BAFICI 2006: Ituzaingo zen
Hace un rato ya que el cine de Raúl Perrone cambió. En un momento dado algo del orden de la adultez, o más bien del mundo de los adultos, que no es lo mismo, se metió en sus películas, introdujo en ellas cierta gravedad, cierta amargura. Sus jóvenes más o menos rockers devinieron de pronto maridos frustrados, futuros padres desesperados: el personaje de Iván Noble en Peluca y Marisita es un ejemplo. En Late un corazón vimos como esta nueva situación cinematográfica de Perrone se afianzaba, se metía en cada hueco de esa casa en la que vivían los protagonistas. Incluso por primera vez parecía insinuarse allí un fantasma, una presencia familiar en el cine argentino menos interesante. Hablo de la nostalgia. Su película parecía referir por defecto a otro mundo, uno mejor, que ya no era posible bajo los cielos de Ituzaingo sino como evocación resignada. Pese a ese peligro, soslayado con mucha elegancia, su cine supo hacerse más seguro y sofisticado, menos preocupado por retratar con gracia a sus personajes que por registrar con rigor ese sentimiento de pérdida.

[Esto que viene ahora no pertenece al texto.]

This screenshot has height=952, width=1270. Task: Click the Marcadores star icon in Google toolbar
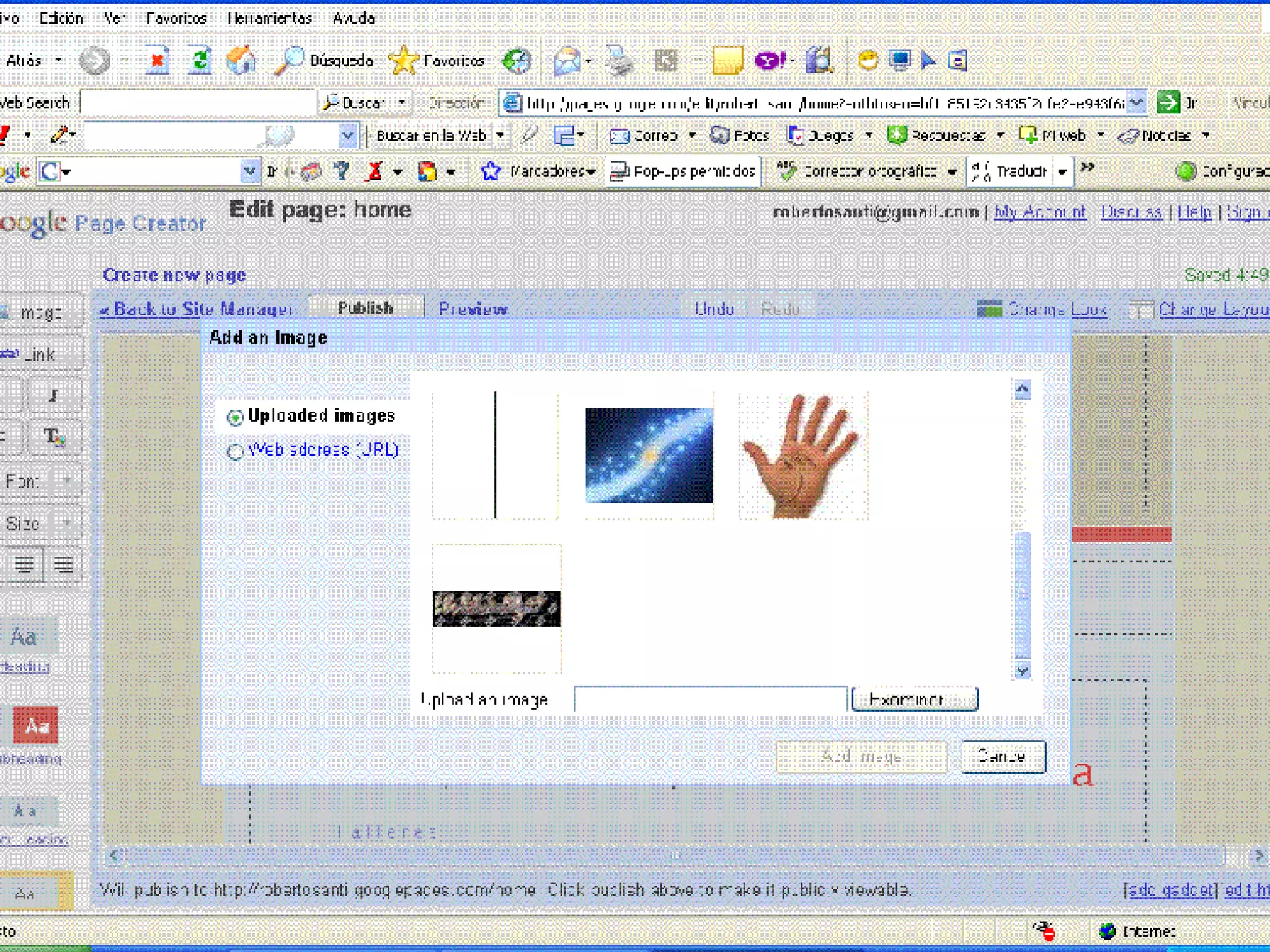tap(491, 171)
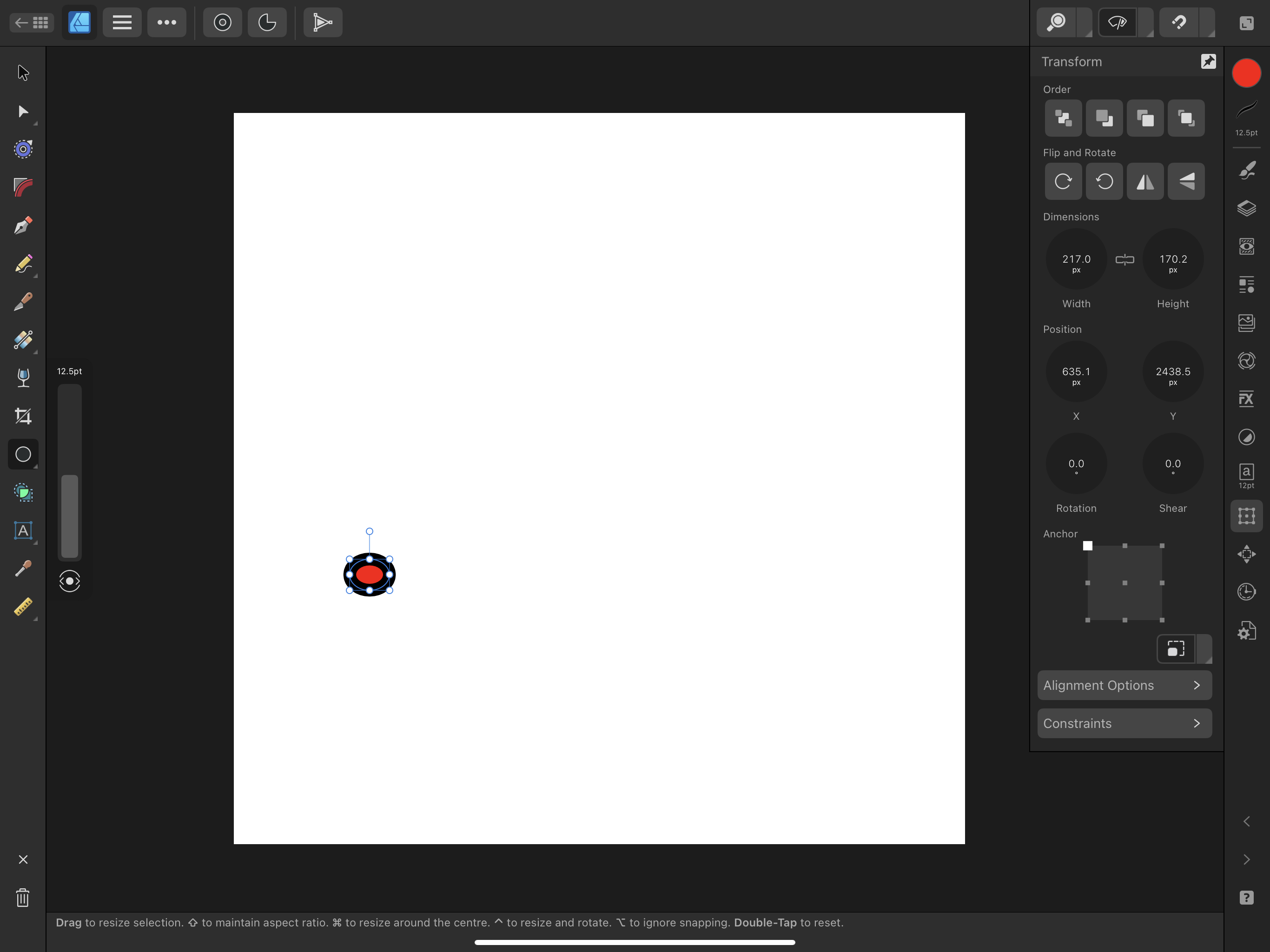Toggle the width/height aspect ratio lock
This screenshot has height=952, width=1270.
point(1124,259)
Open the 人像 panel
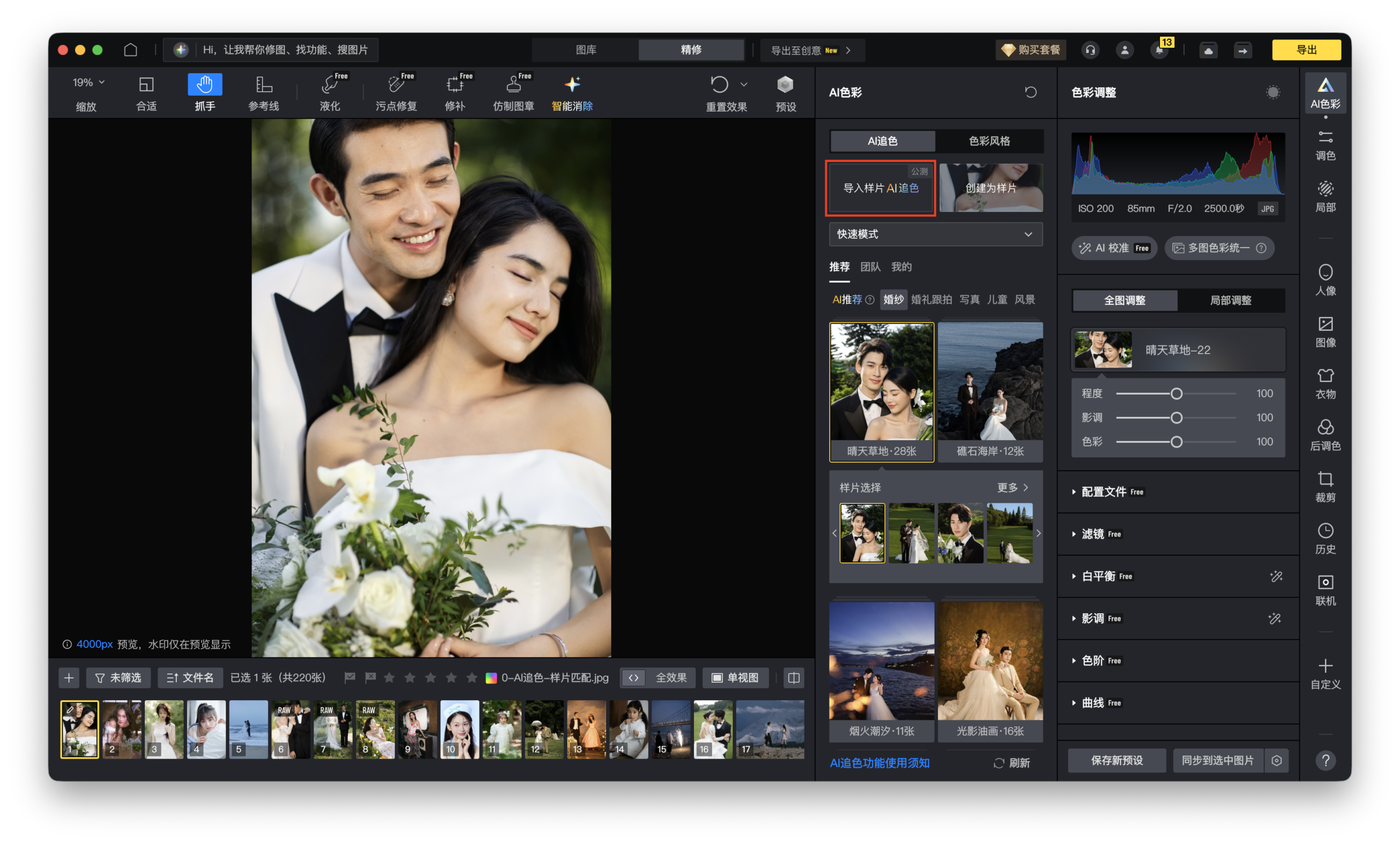This screenshot has height=845, width=1400. pos(1326,279)
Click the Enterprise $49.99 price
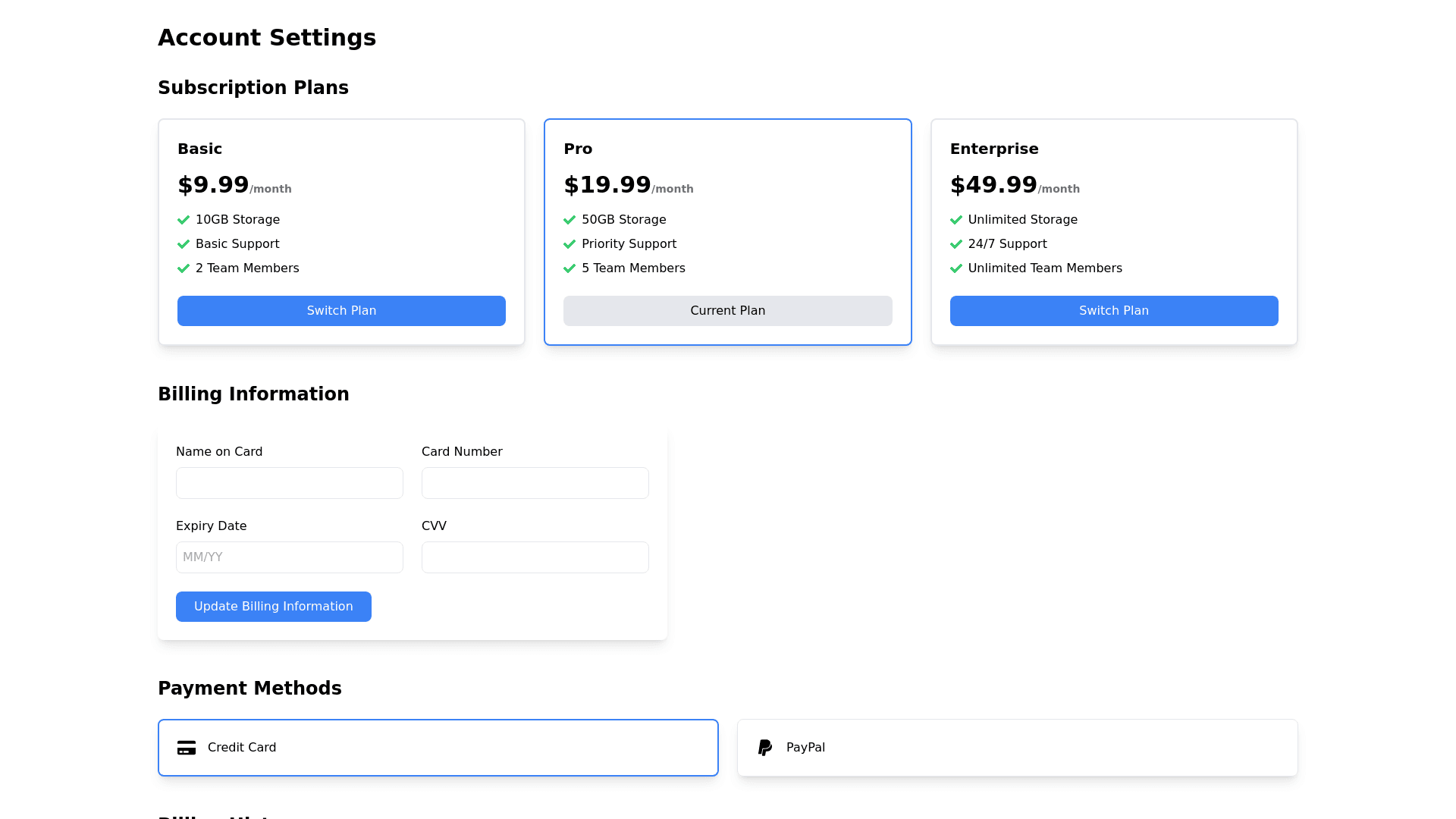 993,185
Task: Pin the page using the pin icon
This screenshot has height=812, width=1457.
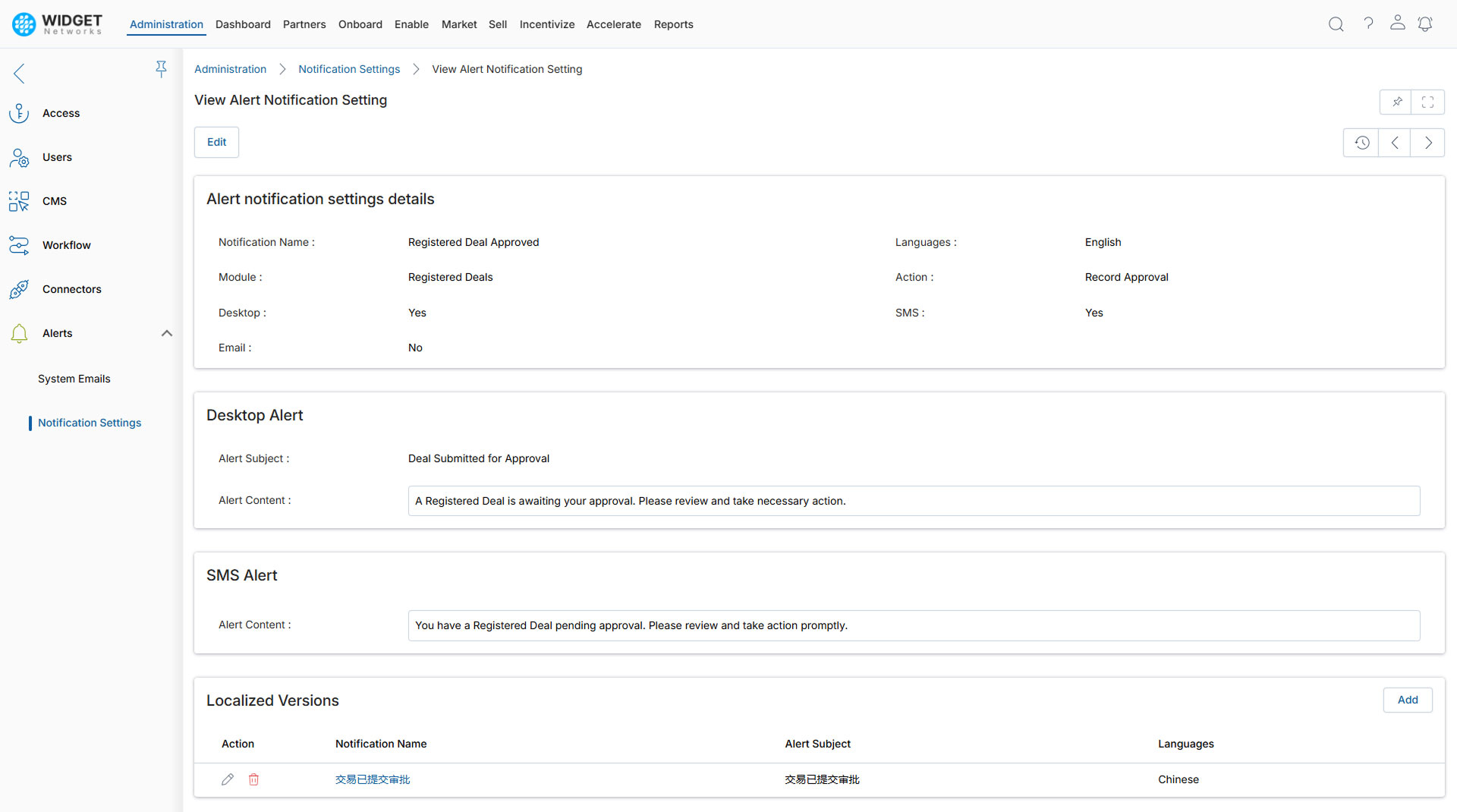Action: pyautogui.click(x=1396, y=102)

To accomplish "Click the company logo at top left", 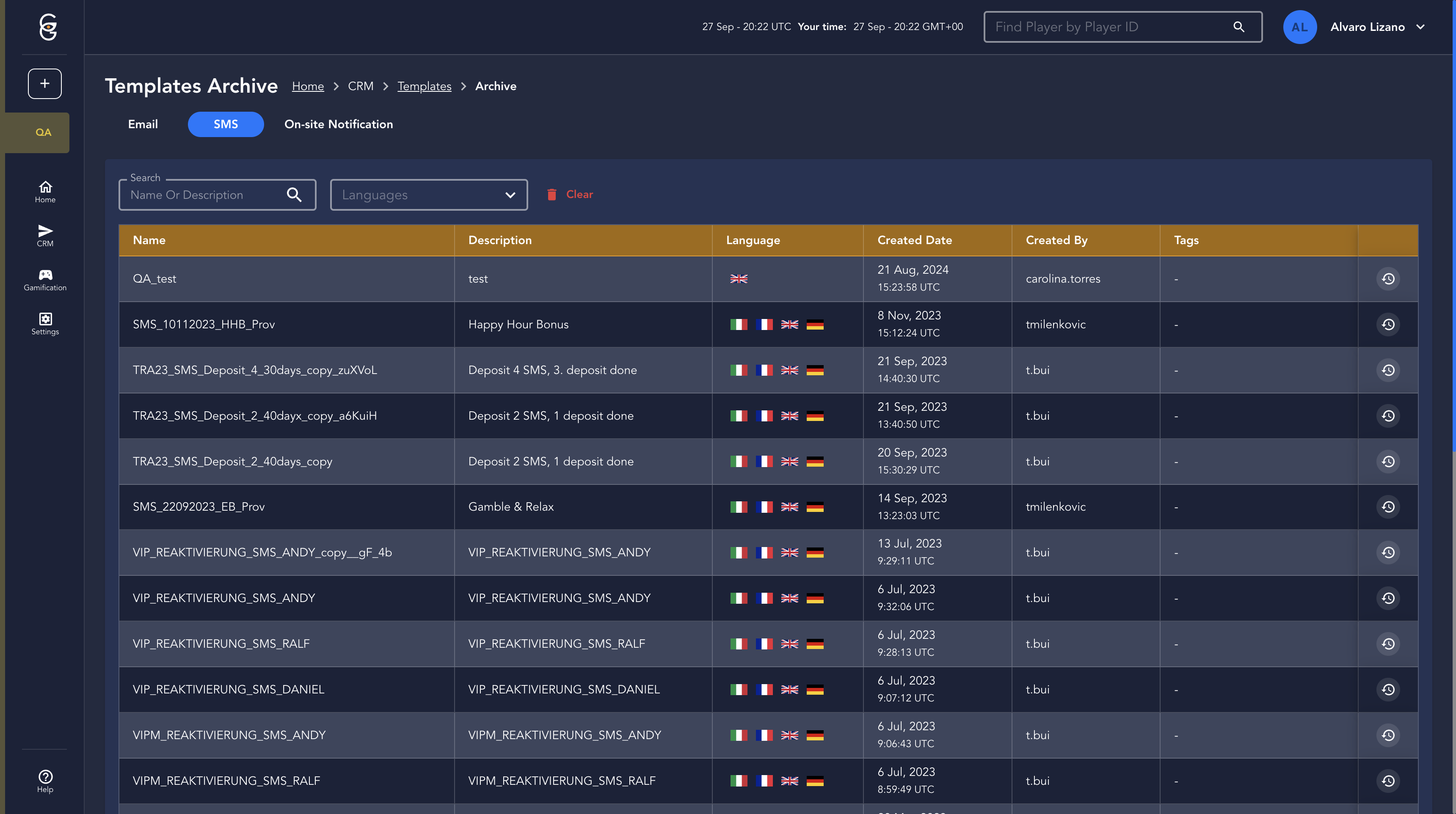I will [48, 27].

En La mecha, para mi gusto su mejor película, llevaba esa voluntad de registro de lo perdido a un extremo. La mecha no se refiere a ninguna mujer llamada Mercedes sino a la mecha de un calentador que el protagonista sale a buscar en un día más que desapacible por medio Gran Buenos Aires. Juan José Becerra describió bellamente a la película como un tratado sobre la durabilidad de los objetos. Eso está muy bien. Pero, además de ser extraordinaria, La mecha proponía casi un único momento de respiro con un sorpresivo hallazgo: una pareja de japoneses con la que el protagonista se topaba en medio de su travesía. Implantada en el Oeste bonaerense, esta rareza acaso nos daba un indicio de un rumbo nuevo. Porque resulta que en Tarde de verano, la última película de Perrone, tenemos un romance entre un argentino y una japonesa, de modo que lo japonés ha entrado de lleno en el cine argentino finalmente. De algo de esto se ocupó Quintín aquí al lado, en su diario sobre el Bafici para el blog Los trabajos prácticos.
Pero yo quería hablar de Tarde de verano. En un nuevo giro, Perrone ha entrado en una especie de placidez, de calma feliz. Su película es ligera y sus planos son quizás más fluidos que nunca. Es cierto, persiste siempre esa ciudad bastante fea (que me perdonen sus habitantes), ese tránsito abigarrado, ese bochinche de radios, bocinas, televisores, altavoces, Perrone siempre trabajó muy bien el sonido ambiente; las conversaciones fuera de campo. Esos cielos grises. Pero hay algo parecido a la felicidad, con todos los matices que se quiera, que ha entrado en el mundo del director, que discurre en sus imágenes como un río tranquilo. Porque no se me ocurre definir de otro modo que no sea con la palabra feliz a ese extensísimo plano secuencia de la chica japonesa andando en bicicleta con el que empieza la película. La chica pedalea, se deja llevar en rueda libre, dobla una esquina pedaleando, otra vez rueda libre, otra vez a pedalear, otra esquina. Rueda libre otra vez. Otra esquina. Y así. La cámara la toma de frente sin abandonarla un instante. Esto ya es un indicio, una toma de posición. Es que en Tarde de verano Perrone ha hecho algo muy curioso. No utiliza esta historia de amor interracial para establecer un sistema de opuestos digamos, como si fuera un despliegue de figuras enfrentadas que marquen diferencias de idiosincrasia, de comportamiento, etc. Aquí lo japonés (cualquier cosa que esto sea) gana rotundamente, se apodera de las imágenes, omite los diálogos (los dos protagonistas prácticamente no se hablan en toda la película), acerca a los personajes y sus circunstancias al, si se me permite el disparate, terreno del kabuki.
Seguro que si Perrone oyera esto no le gustaría. Eso pasa. Si uno le dice a un artista que prefiere sus primeras obras a las últimas, él siente que se le está endilgando una pérdida de creatividad y se disgusta. Si se le dice que las últimas están mejor logradas que las primeras, percibe que se le está señalando un giro o un cambio de rumbo en su modo de trabajar que él no ha advertido. Y se disgusta también. De modo que no hay caso.
Pero a mí me gustan más sus últimas películas. En Tarde de verano el estado de enamoramiento de sus personajes (estado siempre precario, provisional, inestable: peligroso) se traduce en la película toda como estado de gracia (no comicidad): de embelesamiento, de jovialidad, de entusiasmo. En definitiva, un cine otra vez nuevo.